→ **ASSIGNMENT**
Below are entries to examine: work out how many lines contain the word "field", and give only that number.
[DATA PROVIDED — start]
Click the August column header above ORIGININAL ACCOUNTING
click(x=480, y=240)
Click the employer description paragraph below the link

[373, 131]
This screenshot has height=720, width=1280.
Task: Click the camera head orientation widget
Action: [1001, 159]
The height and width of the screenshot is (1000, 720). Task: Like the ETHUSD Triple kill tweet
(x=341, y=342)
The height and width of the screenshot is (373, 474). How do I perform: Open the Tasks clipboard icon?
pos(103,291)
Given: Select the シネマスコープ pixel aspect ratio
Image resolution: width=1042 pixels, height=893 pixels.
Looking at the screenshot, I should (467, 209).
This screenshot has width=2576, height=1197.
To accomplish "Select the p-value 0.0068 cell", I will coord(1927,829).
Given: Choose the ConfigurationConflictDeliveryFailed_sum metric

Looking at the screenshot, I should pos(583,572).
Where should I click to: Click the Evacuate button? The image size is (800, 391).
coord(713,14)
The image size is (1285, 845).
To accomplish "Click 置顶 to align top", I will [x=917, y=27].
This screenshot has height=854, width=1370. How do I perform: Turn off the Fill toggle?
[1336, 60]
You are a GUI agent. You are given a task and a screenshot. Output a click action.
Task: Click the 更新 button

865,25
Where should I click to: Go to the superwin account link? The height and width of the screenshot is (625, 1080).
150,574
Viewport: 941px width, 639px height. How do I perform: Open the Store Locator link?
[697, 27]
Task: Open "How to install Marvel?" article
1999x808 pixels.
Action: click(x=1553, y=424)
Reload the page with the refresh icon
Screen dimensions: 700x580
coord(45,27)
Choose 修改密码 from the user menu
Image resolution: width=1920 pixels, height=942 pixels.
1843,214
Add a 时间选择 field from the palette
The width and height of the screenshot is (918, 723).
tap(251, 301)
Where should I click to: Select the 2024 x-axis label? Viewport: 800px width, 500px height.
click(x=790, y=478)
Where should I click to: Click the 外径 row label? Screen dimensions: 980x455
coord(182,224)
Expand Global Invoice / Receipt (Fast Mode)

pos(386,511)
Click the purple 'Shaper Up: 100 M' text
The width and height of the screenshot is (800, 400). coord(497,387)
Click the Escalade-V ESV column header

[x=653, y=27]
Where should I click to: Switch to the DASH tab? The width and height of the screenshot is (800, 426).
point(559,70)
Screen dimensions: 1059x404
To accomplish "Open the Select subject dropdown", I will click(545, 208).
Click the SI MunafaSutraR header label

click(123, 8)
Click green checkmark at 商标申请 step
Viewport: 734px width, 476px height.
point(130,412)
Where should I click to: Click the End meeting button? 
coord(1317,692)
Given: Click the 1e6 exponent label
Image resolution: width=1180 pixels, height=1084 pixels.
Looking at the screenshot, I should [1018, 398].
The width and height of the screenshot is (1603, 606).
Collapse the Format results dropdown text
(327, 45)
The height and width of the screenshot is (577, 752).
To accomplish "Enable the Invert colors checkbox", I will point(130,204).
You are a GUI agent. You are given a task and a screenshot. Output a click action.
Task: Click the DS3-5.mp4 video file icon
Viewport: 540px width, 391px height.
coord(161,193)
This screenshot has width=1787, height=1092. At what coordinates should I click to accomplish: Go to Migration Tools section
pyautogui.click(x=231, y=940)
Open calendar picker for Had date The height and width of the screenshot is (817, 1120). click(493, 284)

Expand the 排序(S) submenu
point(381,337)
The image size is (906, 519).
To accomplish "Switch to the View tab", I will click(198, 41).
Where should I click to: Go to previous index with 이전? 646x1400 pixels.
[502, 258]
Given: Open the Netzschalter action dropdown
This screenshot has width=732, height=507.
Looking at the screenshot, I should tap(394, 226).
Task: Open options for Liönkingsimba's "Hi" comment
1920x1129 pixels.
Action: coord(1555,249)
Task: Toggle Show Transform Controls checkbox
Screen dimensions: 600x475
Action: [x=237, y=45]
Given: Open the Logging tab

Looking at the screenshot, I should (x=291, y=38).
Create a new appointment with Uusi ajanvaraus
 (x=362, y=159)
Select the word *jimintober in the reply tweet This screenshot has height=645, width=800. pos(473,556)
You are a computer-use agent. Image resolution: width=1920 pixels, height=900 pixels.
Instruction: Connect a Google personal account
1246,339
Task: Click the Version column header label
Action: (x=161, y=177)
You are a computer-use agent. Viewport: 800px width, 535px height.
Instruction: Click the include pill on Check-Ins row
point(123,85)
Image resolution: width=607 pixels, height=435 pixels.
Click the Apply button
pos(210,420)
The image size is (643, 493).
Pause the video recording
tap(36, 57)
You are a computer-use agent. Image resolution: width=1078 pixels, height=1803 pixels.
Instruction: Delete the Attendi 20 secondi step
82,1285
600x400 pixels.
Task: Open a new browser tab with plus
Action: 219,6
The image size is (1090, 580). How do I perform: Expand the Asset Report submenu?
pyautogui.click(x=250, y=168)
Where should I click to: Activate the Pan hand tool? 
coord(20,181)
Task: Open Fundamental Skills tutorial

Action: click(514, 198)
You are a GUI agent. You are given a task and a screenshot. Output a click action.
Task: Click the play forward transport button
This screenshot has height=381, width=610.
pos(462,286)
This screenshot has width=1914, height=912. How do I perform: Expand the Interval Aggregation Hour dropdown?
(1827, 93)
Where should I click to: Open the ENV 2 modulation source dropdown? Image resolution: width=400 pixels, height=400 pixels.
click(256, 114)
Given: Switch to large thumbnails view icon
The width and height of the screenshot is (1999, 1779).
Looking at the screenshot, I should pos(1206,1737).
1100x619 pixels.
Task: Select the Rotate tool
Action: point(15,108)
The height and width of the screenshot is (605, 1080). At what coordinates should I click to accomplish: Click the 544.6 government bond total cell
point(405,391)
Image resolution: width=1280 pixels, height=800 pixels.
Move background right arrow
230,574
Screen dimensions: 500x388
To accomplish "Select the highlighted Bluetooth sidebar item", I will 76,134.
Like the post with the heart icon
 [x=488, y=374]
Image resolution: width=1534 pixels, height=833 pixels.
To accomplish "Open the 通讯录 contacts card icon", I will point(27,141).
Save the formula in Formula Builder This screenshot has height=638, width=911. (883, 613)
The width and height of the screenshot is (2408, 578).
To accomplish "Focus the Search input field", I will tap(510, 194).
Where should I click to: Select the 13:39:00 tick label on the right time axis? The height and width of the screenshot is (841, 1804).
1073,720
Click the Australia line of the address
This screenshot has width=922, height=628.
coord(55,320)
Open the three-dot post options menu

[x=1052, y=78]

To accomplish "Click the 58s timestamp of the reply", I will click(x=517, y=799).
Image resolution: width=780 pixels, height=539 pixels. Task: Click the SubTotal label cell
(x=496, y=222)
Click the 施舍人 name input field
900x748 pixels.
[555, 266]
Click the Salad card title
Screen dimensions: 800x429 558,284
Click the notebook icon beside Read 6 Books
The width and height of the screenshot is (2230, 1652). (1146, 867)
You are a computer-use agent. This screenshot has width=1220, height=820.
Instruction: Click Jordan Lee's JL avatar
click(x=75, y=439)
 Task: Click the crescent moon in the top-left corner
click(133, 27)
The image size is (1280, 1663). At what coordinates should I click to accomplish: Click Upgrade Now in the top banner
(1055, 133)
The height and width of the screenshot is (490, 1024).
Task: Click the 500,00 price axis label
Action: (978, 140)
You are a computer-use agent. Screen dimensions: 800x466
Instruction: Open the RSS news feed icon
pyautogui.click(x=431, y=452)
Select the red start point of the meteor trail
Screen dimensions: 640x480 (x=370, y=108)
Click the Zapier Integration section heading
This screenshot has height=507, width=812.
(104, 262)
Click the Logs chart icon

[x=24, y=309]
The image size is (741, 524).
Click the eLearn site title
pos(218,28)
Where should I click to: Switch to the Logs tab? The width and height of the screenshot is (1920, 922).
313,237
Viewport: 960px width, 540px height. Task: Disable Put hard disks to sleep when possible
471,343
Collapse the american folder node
[DATA PROVIDED — finish]
→ **RESULT OF THIS TASK**
3